◆ 提示された文章
********************
妓王寺
滋賀県野洲市中北
保元平治の乱を経て、源氏に勝った平家が武士として政権をにぎったが、その頂点にいたのが平清盛、全盛を極めた。
その頃都では、慰めものとして今様や舞がもてはやされ、それを演じたのが白拍子という芸妓、白の水干、立烏帽子の男装で歌いながら舞うから
白拍子と呼ばれた。その白拍子の中の白拍子が妓王(祇王とも)である。清盛の寵愛を一身に受けた。毎月百石百貫をもらっていたというからお手
当もすごい。白拍子仲間からは羨望のまなざしや妬みの目で見られた。ところがある日、加賀国から仏(御前)という白拍子がやって来て、なかなか
歌も舞も上手で、是非清盛に見て欲しいと訪ねてきた。清盛は「オレには妓王がいるから会わへん」と云ったのに、横で妓王が「ちょっとだけでも見
てあげて」と云ったのが運のつき、清盛は仏御前に心移りし、妓王・妹妓女・母刀自の三人は屋敷を追い出されてしまった。髪を下ろして三人は、
嵯峨の小庵で念仏の日々を送ることになる。翌年のこと、思いがけないことに、仏御前がこの庵を訪ねてきた、しかも髪をおろして・・・。
平家の盛者必衰を語る『平家物語』、ここでは女性の栄枯盛衰が語られる。妓王は歌う。
もえ出るも枯るるもおなじ野辺の草いづれか秋にあはで果つべき
・・春に萌え出る草々も枯れるも同じ野辺の花みんな秋になって枯れ果ててゆく・・
後世、妓王の出身地である近江国(現在の野洲市)に妓王寺が建てられた。
********************
◆ データ一覧
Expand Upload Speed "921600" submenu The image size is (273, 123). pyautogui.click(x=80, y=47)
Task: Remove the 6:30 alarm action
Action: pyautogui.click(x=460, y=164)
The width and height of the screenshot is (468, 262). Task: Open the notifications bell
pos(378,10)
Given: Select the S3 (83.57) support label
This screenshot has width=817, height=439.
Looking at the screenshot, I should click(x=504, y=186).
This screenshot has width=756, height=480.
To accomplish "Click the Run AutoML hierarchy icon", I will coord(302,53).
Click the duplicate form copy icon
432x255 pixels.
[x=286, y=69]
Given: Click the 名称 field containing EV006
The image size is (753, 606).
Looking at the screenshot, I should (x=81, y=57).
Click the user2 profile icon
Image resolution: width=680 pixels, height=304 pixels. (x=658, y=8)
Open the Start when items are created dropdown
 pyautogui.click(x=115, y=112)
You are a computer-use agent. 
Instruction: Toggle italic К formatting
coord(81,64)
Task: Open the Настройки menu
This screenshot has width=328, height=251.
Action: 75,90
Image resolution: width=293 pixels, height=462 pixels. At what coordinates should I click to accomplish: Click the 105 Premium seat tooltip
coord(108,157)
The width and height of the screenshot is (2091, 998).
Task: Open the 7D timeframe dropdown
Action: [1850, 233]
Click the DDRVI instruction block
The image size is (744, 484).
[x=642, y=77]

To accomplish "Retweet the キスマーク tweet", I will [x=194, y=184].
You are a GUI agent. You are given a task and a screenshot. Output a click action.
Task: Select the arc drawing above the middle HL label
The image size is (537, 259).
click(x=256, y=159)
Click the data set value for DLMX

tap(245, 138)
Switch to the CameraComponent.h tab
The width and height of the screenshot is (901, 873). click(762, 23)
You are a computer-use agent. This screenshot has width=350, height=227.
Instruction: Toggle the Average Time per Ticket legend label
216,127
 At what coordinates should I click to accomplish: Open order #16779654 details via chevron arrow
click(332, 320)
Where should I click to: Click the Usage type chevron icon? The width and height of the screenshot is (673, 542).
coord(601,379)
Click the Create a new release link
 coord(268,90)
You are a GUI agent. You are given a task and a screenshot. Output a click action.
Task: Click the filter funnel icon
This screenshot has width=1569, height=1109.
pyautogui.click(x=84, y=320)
********************
◆ やること
妓王寺についての文章を、最後の一文のあとから書き継いでもらえますか？ この一覧は今回の作業には関わりません。

◆ 解答
妓王寺の近くには、妓王の屋敷跡があり、石碑が立つ。
周りには静かな田園風景の広がる集落である。
野洲市中北の集落に、妓王寺はある。境内の案内板に、
その昔、近衛天皇の御代、江部荘に江邊荘司橘次郎時長という人があり、保元の乱に戦死した。時長の妻刀自は、二女を連れて京に出て、
娘二人は白拍子となった。時の相国平清盛は、白拍子を知り、その容姿を愛でて妓王と名づけ、殿中に仕えさせた。妓王、妓女姉妹ともに
清盛の寵愛を受けたが、無情を知り悲嘆にくれ、翠の黒髪を断ち切り、夜ひそかに御殿を逃れ、嵯峨往生院に隠れ、建久元年三十八才にして
大往生を遂げた。旧里江部荘では深く妓王の恩沢を感じ、生地中北に一宇を建立して妓王寺と名づけ、邸跡には碑石を立て、功績を永久に
伝えることになった。現在の妓王井川は、妓王の願いにより清盛が掘らせたこの地方の灌漑用の川である。
「妓王寺略縁起」に詳しい。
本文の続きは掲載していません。